## Task prompt
Render the lines of the listing below, starting at the line containing "Choose the 宽松 fit pill" and ending at the line containing "This screenshot has width=790, height=616.", as a JSON list of strings with one string per line and blank lines omitted.

## Source records
■ ■ ■
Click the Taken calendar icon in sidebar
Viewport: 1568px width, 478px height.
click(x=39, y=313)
■ ■ ■
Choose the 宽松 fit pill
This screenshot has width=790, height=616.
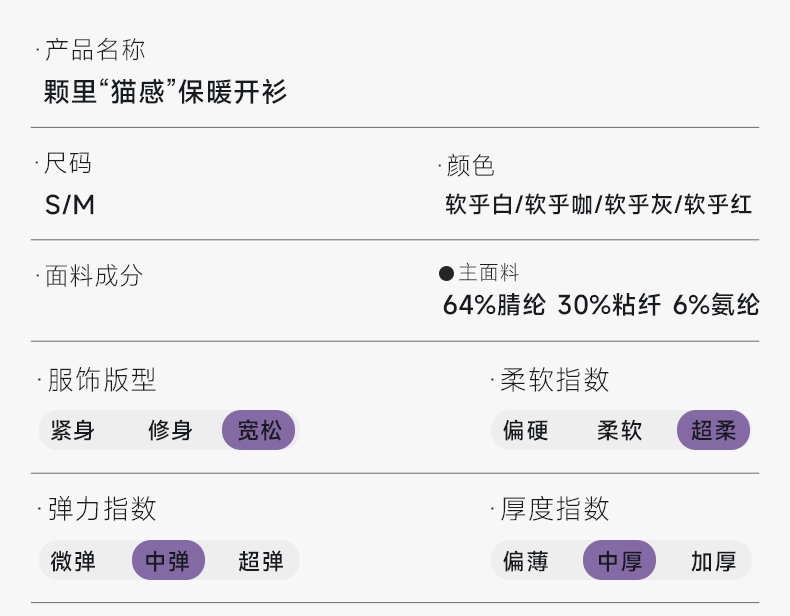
■ ■ ■
## Correct answer
[
  "Choose the 宽松 fit pill",
  "This screenshot has width=790, height=616."
]